Esce oggi per Novella 2000 un'intervista a Natalie, all'anagrafe José Alejandro Vidal Silva, il trans coinvolto nella scandalo, in cui racconta la sua vita prima di conoscere Piero, i primi incontri, le confidenze e infine l'ormai famigerata giornata del 3 luglio.

Si mostra molto preoccupata per la sorte del politico, che ne frattempo potrebbe essere accusato di calunnia per avere mentito sulla presenza di cocaina, attribuita ad una messinscena dei carabinieri.

Ieri tre dei quattro militari chiusi in cella (Nicola Testini, Luciano Simeone e Carlo Tagliente) accusati, a seconda delle posizioni processuali, di estorsione, rapina, violazione di domicilio, interferenza illecita nella vita privata e violazione della legge sugli stupefacenti, hanno deciso di avvalersi della facoltà di non rispondere.

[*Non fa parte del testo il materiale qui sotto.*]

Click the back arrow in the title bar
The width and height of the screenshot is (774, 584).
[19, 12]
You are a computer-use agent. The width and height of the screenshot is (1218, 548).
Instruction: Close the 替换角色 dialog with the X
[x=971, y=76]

Natalie racconta di aver conosciuto Marrazzo nel 2001, quando ancora non era sceso in politica. Inizia la frequentazione, Piero non ha alcun disagio a frequentare un trans, afferma di aver avuto altre esperienze. Spesso i due si vedevano semplicemente per parlare, l'ex governatore le confideva i segreti della sua vita sentimentale. "Gli mancava l'affetto", dice Natalie

L'ex governatore non usava mai l'auto blu, ma una piccola Smart, perché non voleva essere riconosciuto, così come non si fermava mai per la notte, al massimo quattro ore. Dopo il matrimonio e l'elezione però c'è un periodo di distacco lungo un anno, la prudenza è necessaria per evitare scandali.

Ogni tanto Natalie parte per il Brasile, dove è nata, per andare a visitare la famiglia, cui è molto attaccata. In quel periodo Marrazzo inizia a frequentare altre due trans, Brenda e Michelle con cui però non ha lo stesso rapporto. "Le trans non sono tutte uguali. Quelle due, Marrazzo, me lo hanno sempre invidia­to, perché pagava bene e non dava problemi."

Poi arriva il giorno fatidico, Natalie racconta la sua versione. Due carabinieri bussano alla porta, affermano di sapere che è in corso un festino con trans e droga. Piero decide di farli entrare, calmo, perché sono solo in due e non fanno uso di sostanze. Lei viene mandata sul balcone, ma riesce a sentire le richieste dei carabinieri: vogliono due assegni da 50mila euro l'uno. Marrazzo rifiuta, i due alla fine se ne vanno via con 2mila euro del portafogli del politico e i 5mila euro pattuiti per l'incontro con Natalie.

Per un mese i due non si sentono più, viene poi avvertita che il suo amante sarebbe andato in vacanza e si sarebbero rivisti a settembre. Natalie si preoccupa che possa compiere qualche gesto estremo, dato che Marrazzo appare molto preoccupato e tormentato dai sensi di colpa. Saranno poi i giornali con le loro rivelazioni a far precipitare la situazione.

Nel frattempo le indagini proseguono e le versioni di Marrazzo continuano a cambiare: fa capire che la cocaina sarebbe stata procurata da Natalie. Gli investigatori sanno che esisterebbe un rapporto diretto tra il pusher dei trans Gianguarino Cafasso e l’ex governatore. Comunque nel video la polvere bianca è ben visibile, non può più essere smentita.

Infatti all'inizio Marrazzo dice di non sapere che ci fosse droga e, come già riportato, insinua il sospetto di una messinscena dei carabinieri, i quali sostengono che la polvere era così poca che l’hanno buttata nel bagno. Infine l’ex governatore ha ammesso di farne un uso sporadico, quando prima si era dichiarato completamente pulito.

Sulla vicenda pertanto restano ancora molti dubbi, che si spera possano essere fugati nei prossimi giorni, con le dichiarazioni delle forze dell'ordine.